La Conferencia Episcopal de Nicaragua aceptó ser mediador y testigo de un diálogo propuesto por el Gobierno de Daniel Ortega para superar una crisis que ha dejado al menos 30 muertos y 428 heridos.

El presidente del Episcopado, el cardenal Leopoldo Brenes, dijo en un mensaje ante los medios que aceptan estar en carácter de mediador y testigo del diálogo convocado por el presidente Ortega el domingo pasado "ante las gravísimas situaciones que ha vivido la nación nicaragüense y que se agudizaron la última semana que ha transcurrido".
Condenas internacionales

Por su parte, el alto comisionado de la ONU para los Derechos Humanos, Zeid Ra'ad al Hussein, el gobierno de Estados unidos y la Comisión Interamericana de Derechos Humanos (CIDH) condenaron las muertes que han tenido lugar en Nicaragua en el marco de la represión de las protestas contra el Gobierno.
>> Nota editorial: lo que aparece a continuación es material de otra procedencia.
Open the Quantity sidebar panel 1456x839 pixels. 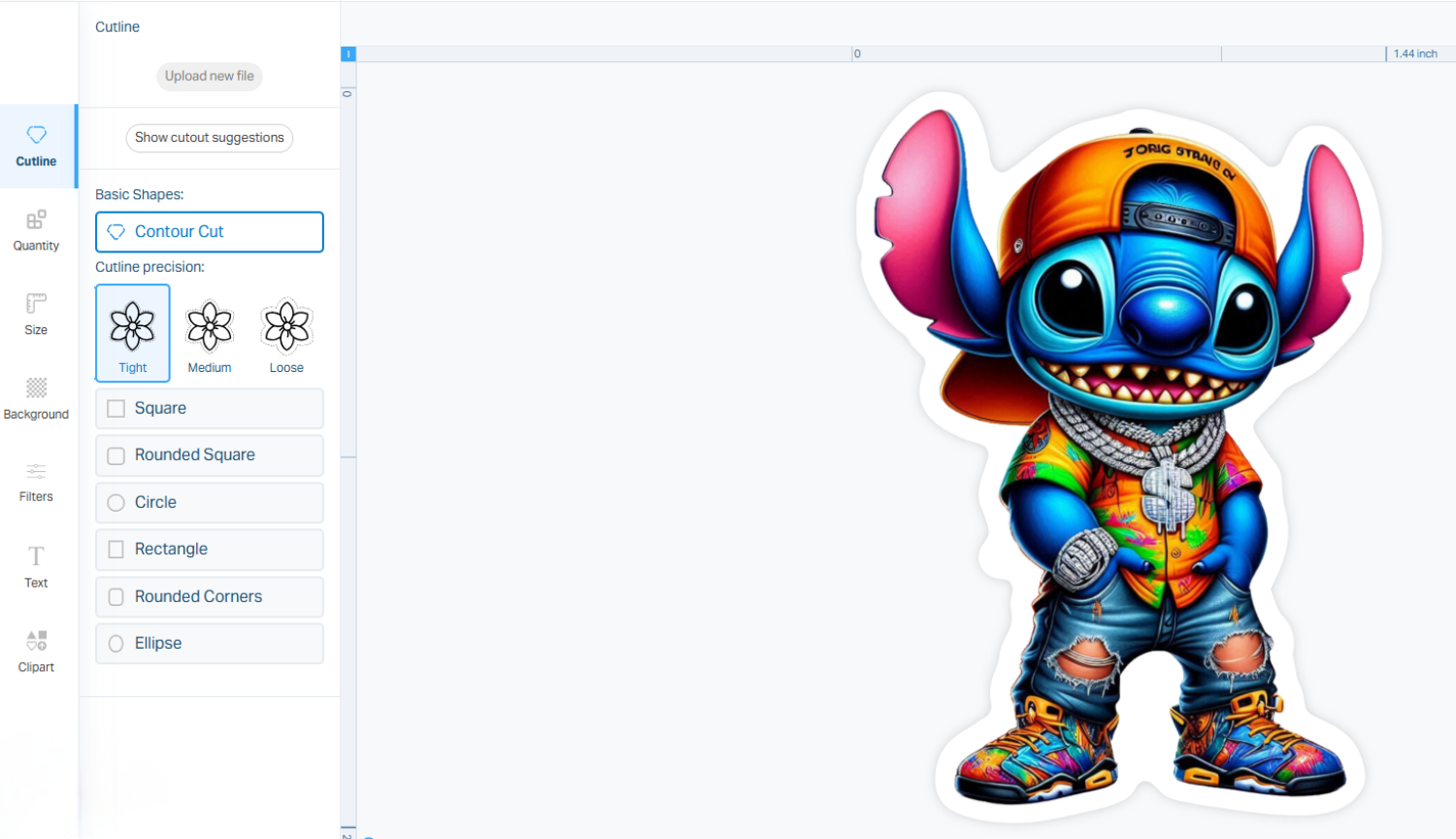pos(37,230)
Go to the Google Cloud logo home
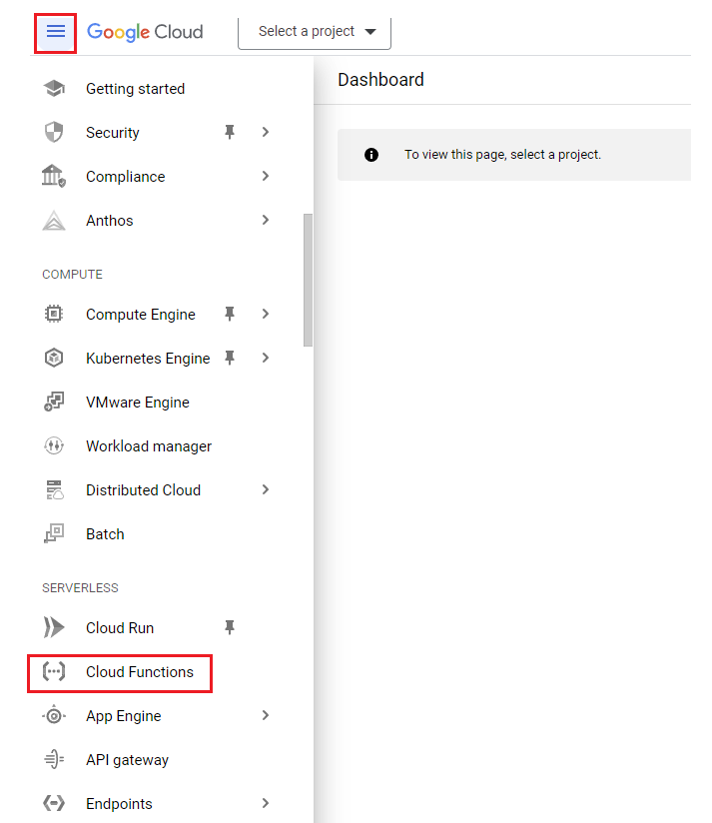 point(145,32)
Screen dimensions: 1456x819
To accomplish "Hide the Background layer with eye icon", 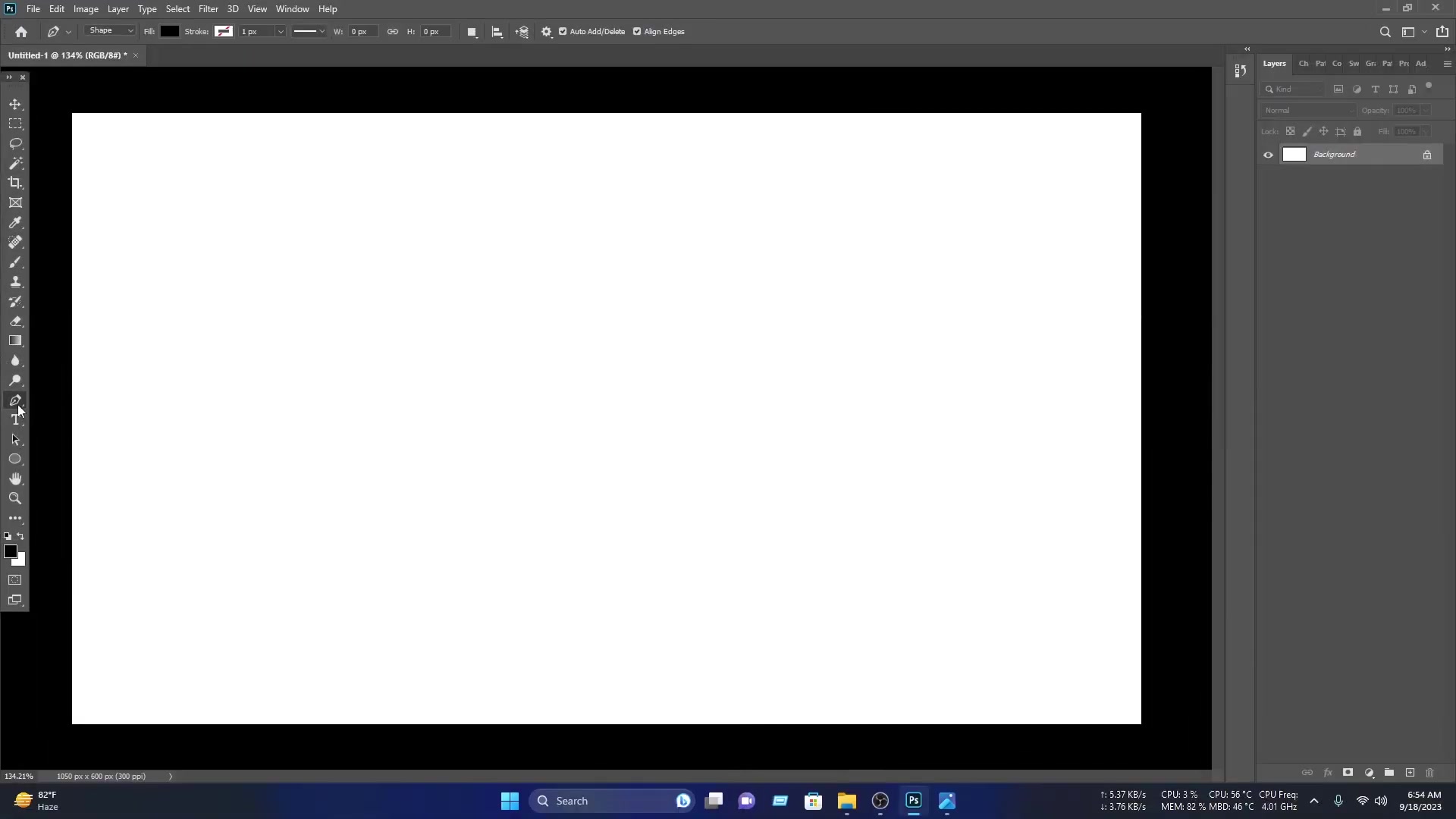I will tap(1268, 155).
El alto comisionado de la ONU para los Derechos Humanos, Zeid Ra'ad al Hussein, llamó al Gobierno de Nicaragua a que garantice "investigaciones independientes y transparentes.

El conflicto estalló hace una semana por una polémica reforma al Seguro Social que aumentaba las cuotas de unos 700.000 empleados del sector formal y empresarios, y que finalmente fue derogada por Ortega el domingo.

Por su parte, la Comisión Interamericana de Derechos Humanos (CIDH) condenó en Washington las muertes. "La represión directa a los manifestantes o la detención arbitraria de manifestantes es incompatible con el derecho de manifestar su opinión pacíficamente", indicó un comunicado del organismo autónomo de la Organización de Estados Americanos (OEA).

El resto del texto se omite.